Looking after Ourselves
January 16, 2017

Close your eyes and watch your breath as it comes in, as it goes out. Try to stay with it as consistently as you can. See if you can trust the mind to stay.

At first you have to watch it very, very carefully, because it has a tendency to slip off very easily. In fact, that’s how we live our lives: Our minds slip away all over the place. To get any work done, we do have to concentrate. And especially if you’re going to get work done on the mind, you have to concentrate for long periods of time.

As the Buddha said, attahi attano natho, the self is its own mainstay. The only way it’s going to be able to depend on itself and be its own mainstay is if you train it. Otherwise, it’s like trying to depend on an untrained child. The child has all kinds of moods and emotions and a really short attention span. You can’t depend on the child to be helpful when it’s really needed. So you have to train it.

So we train it by developing these qualities of mindfulness, alertness, and ardency. Mindful means keeping something in mind. Alertness is watching what’s actually going on and specifically watching what you’re doing and what results you’re getting from your doing. Then ardency means putting your whole heart into this, realizing that the state of your mind is the most important thing you have. So you want to make sure it’s good; you want to make sure it’s well-trained.

As for your other interests, you can put them aside for the time being. This is the time when the mind has to come first. It spends the day looking after the body, looking after all kinds of other things, with very little time for looking after itself. Well, here’s a chance to look after itself.

It’s like having a tool like a knife. If you want the knife to work well, you have to look after it.
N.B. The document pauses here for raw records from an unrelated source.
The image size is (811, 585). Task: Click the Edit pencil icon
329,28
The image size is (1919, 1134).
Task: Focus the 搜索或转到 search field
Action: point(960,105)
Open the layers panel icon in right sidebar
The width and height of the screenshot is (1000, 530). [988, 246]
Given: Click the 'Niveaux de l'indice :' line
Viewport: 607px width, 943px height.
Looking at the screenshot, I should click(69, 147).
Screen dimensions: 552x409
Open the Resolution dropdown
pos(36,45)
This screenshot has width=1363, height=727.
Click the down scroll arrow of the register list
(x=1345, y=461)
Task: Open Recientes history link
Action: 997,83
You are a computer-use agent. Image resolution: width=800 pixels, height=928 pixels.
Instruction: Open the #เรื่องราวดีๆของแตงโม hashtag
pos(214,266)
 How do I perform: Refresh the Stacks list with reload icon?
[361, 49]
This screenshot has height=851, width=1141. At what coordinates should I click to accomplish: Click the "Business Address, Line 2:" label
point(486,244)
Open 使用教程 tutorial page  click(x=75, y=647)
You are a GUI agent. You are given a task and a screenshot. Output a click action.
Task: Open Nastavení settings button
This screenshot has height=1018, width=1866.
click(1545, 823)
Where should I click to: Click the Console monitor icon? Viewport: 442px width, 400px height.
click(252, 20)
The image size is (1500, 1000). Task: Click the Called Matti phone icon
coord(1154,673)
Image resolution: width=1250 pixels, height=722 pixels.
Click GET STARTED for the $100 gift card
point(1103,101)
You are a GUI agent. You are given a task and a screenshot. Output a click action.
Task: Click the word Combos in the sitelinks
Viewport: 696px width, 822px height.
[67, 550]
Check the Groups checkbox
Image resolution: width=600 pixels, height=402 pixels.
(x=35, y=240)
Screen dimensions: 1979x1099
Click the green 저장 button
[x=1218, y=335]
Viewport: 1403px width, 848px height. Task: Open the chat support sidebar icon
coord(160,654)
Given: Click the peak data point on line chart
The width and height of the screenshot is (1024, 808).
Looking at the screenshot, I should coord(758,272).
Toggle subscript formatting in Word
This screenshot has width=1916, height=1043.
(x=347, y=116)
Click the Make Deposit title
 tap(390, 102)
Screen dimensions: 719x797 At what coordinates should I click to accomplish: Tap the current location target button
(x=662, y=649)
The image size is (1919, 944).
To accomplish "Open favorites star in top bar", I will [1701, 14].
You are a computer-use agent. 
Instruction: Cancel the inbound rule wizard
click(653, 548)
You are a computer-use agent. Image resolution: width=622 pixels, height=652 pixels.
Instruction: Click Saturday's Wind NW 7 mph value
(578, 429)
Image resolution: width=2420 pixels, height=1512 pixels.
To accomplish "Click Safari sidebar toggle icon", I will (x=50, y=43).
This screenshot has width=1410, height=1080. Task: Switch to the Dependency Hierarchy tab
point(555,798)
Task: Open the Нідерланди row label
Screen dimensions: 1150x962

You can’t spend all the time just using, using, using the knife, and then tossing it away in the drawer when you don’t use it. You’ve got to sharpen it; you’ve got to oil it to make sure it doesn’t get rusty. Then you put it away. In the same way, the mind has to be trained so that when you really need it, you have a sharp knife that cuts right through things. Otherwise, the mind just keeps cutting, cutting, cutting, and after a while it can’t cut anymore. It just slams against things because it’s blade is dull.

Train the mind so it’ll be there ready when you need it. That way, you can learn to trust it. And when you can trust your mind, then you really can be your own mainstay.

We take refuge in the Buddha, the Dhamma, and the Sangha as examples. It’s not as if the Buddha is going to come and catch us when we fall. It’s that he teaches us how not to fall and, if we do fall, he tells us how to hit the ground so that we don’t hurt ourselves.

So we can look after ourselves. We have that chant every day, “May all living beings look after themselves with ease. May I look after myself with ease.” The skills with which we can look after ourselves: Those are the Buddha’s greatest gift to us. He shows us that it can be done and he tells us how he did it. Now it’s simply up to us to follow in his footsteps, to get the work done on our mind, so that ultimately we don’t need outside examples to be our refuge. The mind at that point can look after itself.